The answer should contain only the lines from the beginning of the entries through the line that holds "This screenshot has width=1473, height=829.", given again exactly, with no pictures.

Record excerpts:
-*-

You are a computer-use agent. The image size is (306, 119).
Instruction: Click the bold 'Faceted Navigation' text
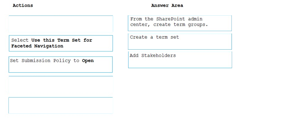(x=37, y=46)
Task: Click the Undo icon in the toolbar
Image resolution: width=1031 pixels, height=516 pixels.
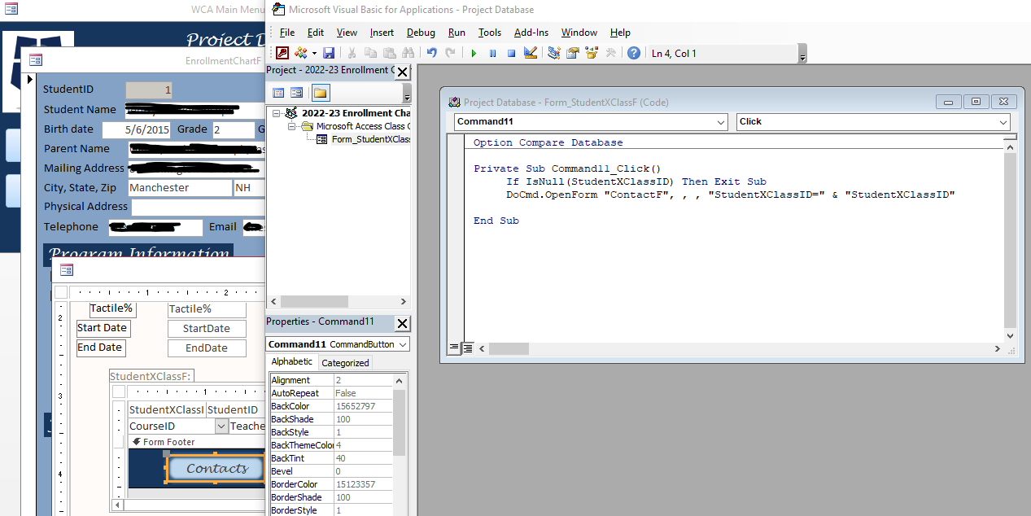Action: (x=431, y=53)
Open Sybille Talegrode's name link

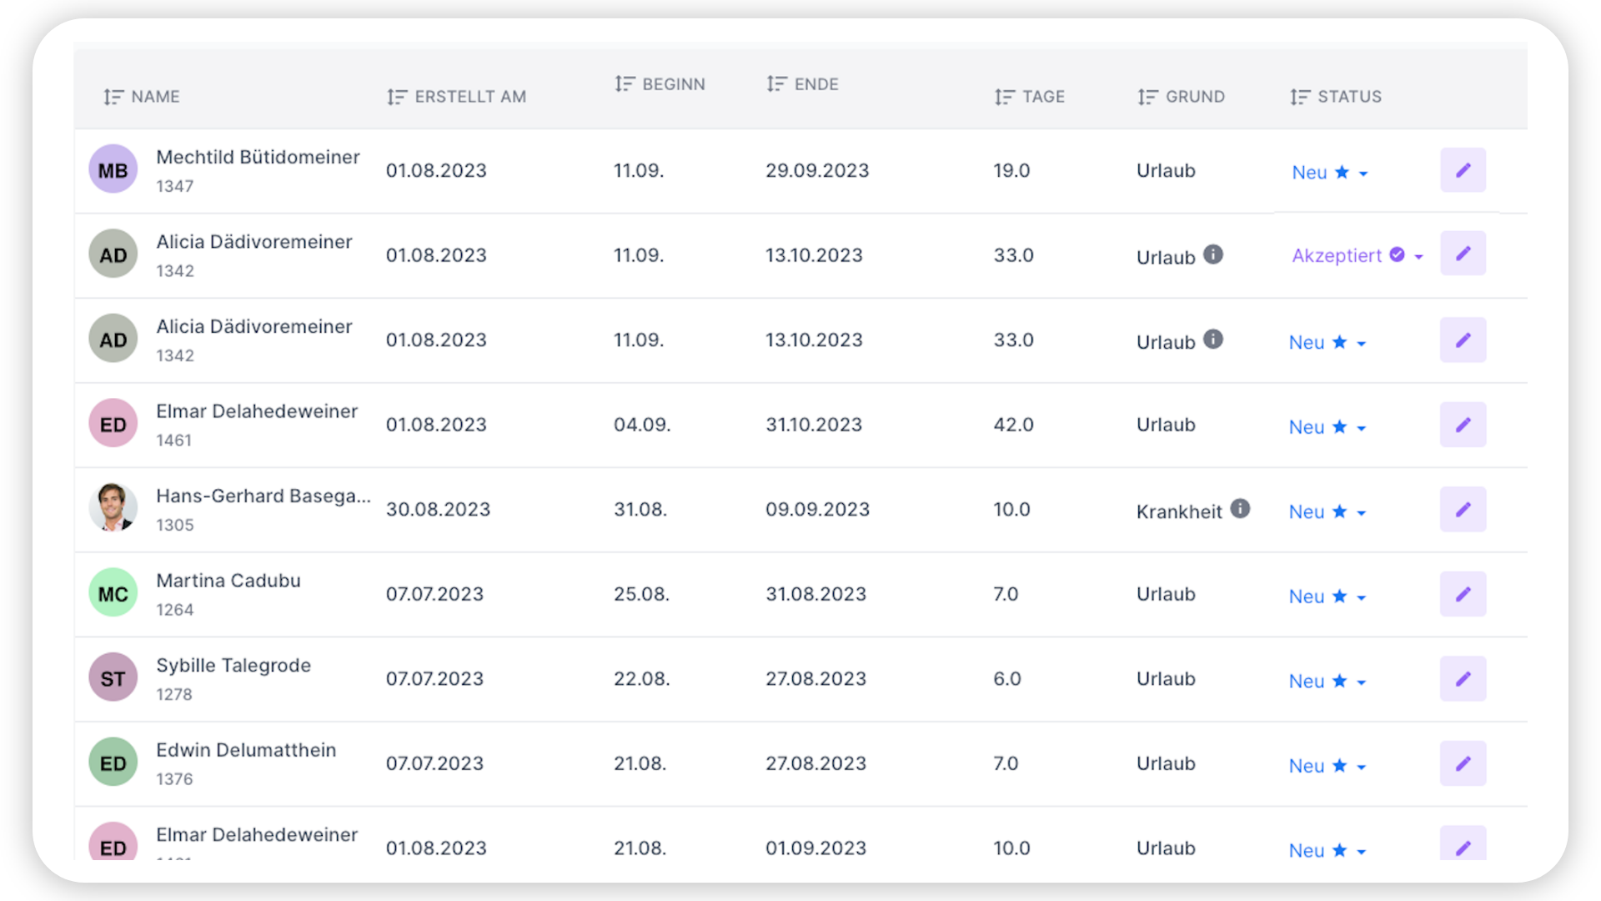click(233, 666)
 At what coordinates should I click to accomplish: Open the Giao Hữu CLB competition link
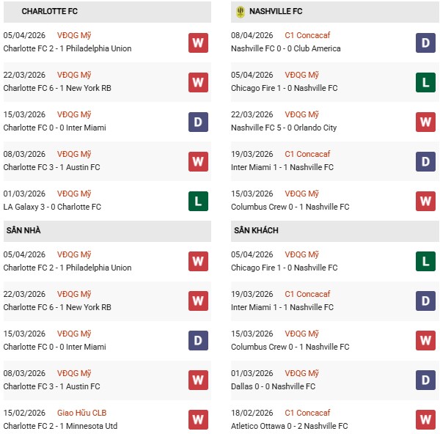click(81, 413)
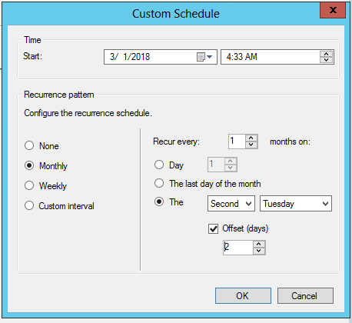Click into the Offset days number field
The image size is (352, 323).
(x=238, y=248)
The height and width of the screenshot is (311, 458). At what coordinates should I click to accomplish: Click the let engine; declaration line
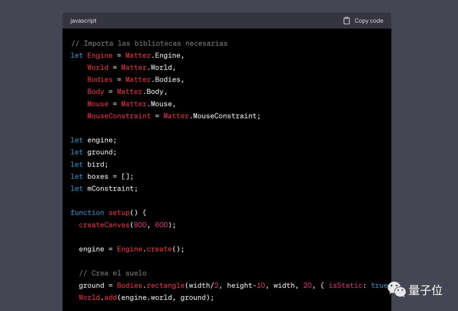93,140
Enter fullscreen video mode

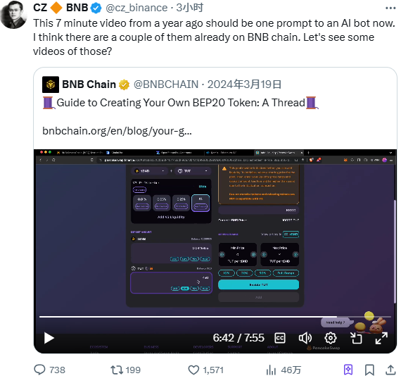(x=381, y=338)
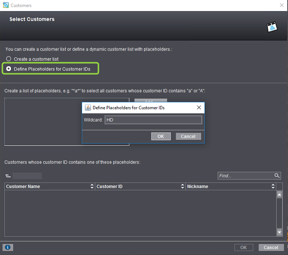Close the Customers window

click(282, 5)
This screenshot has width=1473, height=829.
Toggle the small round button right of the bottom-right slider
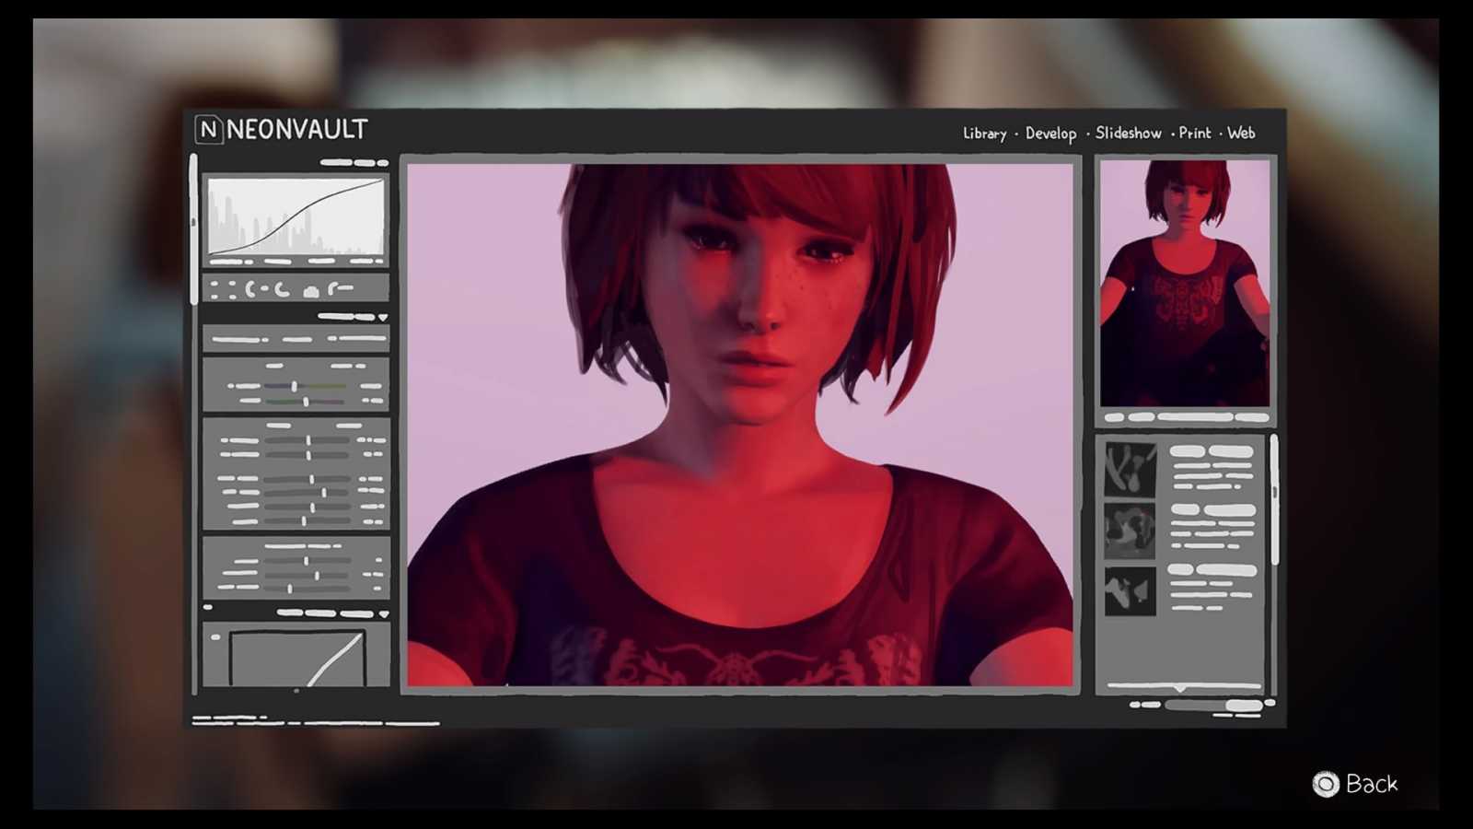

-*-

Solution to the exercise:
You are a computer-use agent. The image size is (306, 119).
Instruction: Click the bold 'Faceted Navigation' text
(x=37, y=46)
Task: Click the Undo icon in the toolbar
Image resolution: width=1031 pixels, height=516 pixels.
Action: (x=431, y=53)
Open Sybille Talegrode's name link

click(233, 666)
 At what coordinates should I click to accomplish: Open the Giao Hữu CLB competition link
click(81, 413)
Click into the Offset days number field
The image size is (352, 323).
(x=238, y=248)
The height and width of the screenshot is (311, 458). At what coordinates should I click to accomplish: Click the let engine; declaration line
93,140
Enter fullscreen video mode

(x=381, y=338)
Close the Customers window

click(282, 5)
This screenshot has width=1473, height=829.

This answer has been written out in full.